At the age of twelve we moved into a new home in a nearby town, then to another town and another home five years later. I moved to Mishawaka, Indiana to attend college, then on to East Lansing, Michigan for graduate school, then moved to a little town near there, where I lived in seven different homes over the next twenty-five years.

Off to the Black Hills to buy a business, Tucson Arizona, and Middle Tennessee.

So, moving about is not new. At least 25 moves in my 75 years of living. Yet never, save for that one occasion I previously mentioned, had I felt this despondency that defied logic. It was an almost paralyzing darkness that was a part of my first weeks in Boulder, Colorado. When friends would call and ask how it was going, with so much enthusiasm in their voices that I did not feel, I was very uncomfortable.

I was talking with a friend about this, and they said, quite bluntly, “Well, you moved this time ‘to age in place’. This is probably it, your final move, death is next. Not much to look forward to in that.” (I, gratefully, have those kinds of friends). That hit me right in the solar plexus. I actually let out a bit of a groan. I immediately knew. They were exactly right.
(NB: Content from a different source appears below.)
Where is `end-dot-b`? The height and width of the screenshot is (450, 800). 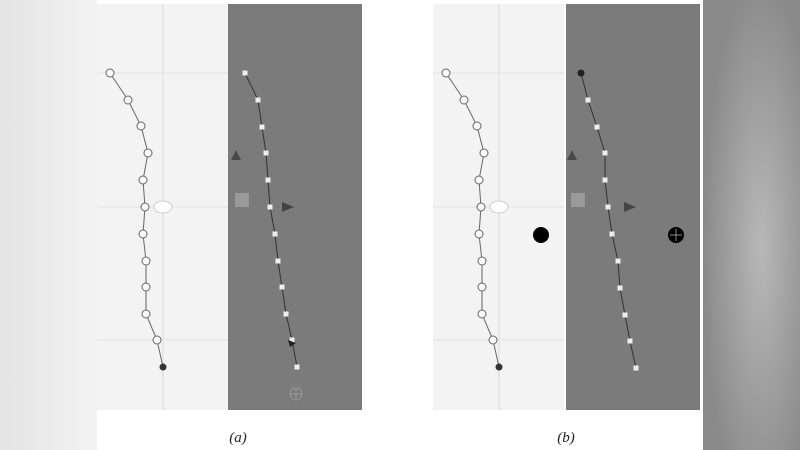 end-dot-b is located at coordinates (581, 73).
True enough, we had moved to Boulder to be closer to the mountains, big sky, the west, the Black Hills that we so love. We moved to be closer to the grandchildren and family. But mostly, so that if we got into medical/physical trouble, they would be close enough to offer help and support if we needed it. COVID took away the illusion that all one would have to do is hop on a plane and help would be there. In a metaphoric way, we were moving to be closer to death.

They were right. This move was not because something bigger and brighter was on the horizon. I didn’t come for another degree, or to buy, start or move a business. I moved here to have a good place to die.

I know enough about ancient cultures to know that I am not the first one to do this, nor will I be the last.

Once this awareness sunk in, the depression, despair, and darkness lifted. Shortly thereafter, the thought came to me, “Ok, so you have little time left, don’t miss out on one thing.” And I won’t. A promise to myself that I intend to keep. A promise that is so much easier for me to keep when I can actually see the sand moving through the hourglass.